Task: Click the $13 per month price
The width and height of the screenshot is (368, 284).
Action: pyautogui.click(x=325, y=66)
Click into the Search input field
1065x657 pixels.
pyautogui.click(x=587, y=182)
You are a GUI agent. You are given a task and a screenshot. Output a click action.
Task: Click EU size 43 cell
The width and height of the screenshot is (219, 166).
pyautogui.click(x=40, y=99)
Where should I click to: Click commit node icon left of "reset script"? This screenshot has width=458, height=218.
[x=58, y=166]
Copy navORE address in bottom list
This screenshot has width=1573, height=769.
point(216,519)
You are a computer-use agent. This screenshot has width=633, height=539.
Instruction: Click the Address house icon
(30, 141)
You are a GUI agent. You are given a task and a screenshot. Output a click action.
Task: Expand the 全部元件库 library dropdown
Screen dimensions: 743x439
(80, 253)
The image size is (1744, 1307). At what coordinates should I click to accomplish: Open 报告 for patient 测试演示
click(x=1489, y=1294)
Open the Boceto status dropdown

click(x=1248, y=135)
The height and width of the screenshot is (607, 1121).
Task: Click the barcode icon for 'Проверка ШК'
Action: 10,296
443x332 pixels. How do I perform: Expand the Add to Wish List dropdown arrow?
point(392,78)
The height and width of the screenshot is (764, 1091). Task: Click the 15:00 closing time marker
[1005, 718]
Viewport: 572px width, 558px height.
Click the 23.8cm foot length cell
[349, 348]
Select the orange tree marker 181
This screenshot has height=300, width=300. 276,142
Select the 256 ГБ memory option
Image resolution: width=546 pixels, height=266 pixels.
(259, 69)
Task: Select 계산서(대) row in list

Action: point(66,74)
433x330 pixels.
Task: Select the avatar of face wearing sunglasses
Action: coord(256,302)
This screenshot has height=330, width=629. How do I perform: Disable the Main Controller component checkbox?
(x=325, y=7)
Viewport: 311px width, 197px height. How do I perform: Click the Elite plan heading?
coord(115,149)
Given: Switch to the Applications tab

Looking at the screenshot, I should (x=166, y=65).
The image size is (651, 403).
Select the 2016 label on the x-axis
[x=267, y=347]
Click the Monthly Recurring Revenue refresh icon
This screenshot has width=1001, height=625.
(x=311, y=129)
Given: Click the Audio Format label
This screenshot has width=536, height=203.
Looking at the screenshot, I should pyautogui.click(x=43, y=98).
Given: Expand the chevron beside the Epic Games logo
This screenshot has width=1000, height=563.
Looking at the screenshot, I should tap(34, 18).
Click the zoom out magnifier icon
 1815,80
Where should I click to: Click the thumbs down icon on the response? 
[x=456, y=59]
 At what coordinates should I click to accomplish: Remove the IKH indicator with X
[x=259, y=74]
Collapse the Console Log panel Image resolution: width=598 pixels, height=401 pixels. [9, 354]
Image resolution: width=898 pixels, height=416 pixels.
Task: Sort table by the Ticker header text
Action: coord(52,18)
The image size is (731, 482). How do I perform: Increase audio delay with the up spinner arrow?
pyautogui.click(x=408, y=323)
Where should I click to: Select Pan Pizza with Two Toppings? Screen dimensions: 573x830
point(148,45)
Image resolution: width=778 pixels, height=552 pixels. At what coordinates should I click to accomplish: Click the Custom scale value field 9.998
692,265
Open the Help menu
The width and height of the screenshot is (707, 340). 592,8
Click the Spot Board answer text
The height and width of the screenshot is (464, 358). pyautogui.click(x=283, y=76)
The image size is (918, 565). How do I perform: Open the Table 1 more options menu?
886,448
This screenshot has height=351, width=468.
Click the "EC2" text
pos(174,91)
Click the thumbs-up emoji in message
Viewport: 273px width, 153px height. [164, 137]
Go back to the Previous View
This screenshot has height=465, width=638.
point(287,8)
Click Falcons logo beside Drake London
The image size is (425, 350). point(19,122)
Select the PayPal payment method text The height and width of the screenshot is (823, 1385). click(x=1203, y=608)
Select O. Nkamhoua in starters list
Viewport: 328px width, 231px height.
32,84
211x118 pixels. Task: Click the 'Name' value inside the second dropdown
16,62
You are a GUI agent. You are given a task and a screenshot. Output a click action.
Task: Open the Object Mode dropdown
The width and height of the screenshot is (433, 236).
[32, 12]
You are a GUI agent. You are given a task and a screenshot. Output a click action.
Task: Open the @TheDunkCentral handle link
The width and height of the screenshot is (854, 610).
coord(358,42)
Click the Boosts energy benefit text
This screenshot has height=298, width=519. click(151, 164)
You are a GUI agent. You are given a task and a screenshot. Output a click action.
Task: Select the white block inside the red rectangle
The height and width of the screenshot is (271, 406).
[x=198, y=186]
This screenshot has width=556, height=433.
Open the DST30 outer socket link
^^^^
REQUIRED ACTION: Copy the lines above exactly, beginning at the line containing "Click Falcons logo beside Drake London" and stopping at the last line.

SOLUTION TO THIS EXERCISE:
Click Falcons logo beside Drake London
The image size is (425, 350). point(19,122)
Select the PayPal payment method text The height and width of the screenshot is (823, 1385). click(x=1203, y=608)
Select O. Nkamhoua in starters list
Viewport: 328px width, 231px height.
32,84
211x118 pixels. Task: Click the 'Name' value inside the second dropdown
16,62
You are a GUI agent. You are given a task and a screenshot. Output a click action.
Task: Open the Object Mode dropdown
The width and height of the screenshot is (433, 236).
[32, 12]
You are a GUI agent. You are given a task and a screenshot. Output a click action.
Task: Open the @TheDunkCentral handle link
The width and height of the screenshot is (854, 610).
coord(358,42)
Click the Boosts energy benefit text
This screenshot has height=298, width=519. click(151, 164)
You are a GUI agent. You are given a task and a screenshot. Output a click action.
Task: Select the white block inside the red rectangle
The height and width of the screenshot is (271, 406).
[x=198, y=186]
This screenshot has width=556, height=433.
Open the DST30 outer socket link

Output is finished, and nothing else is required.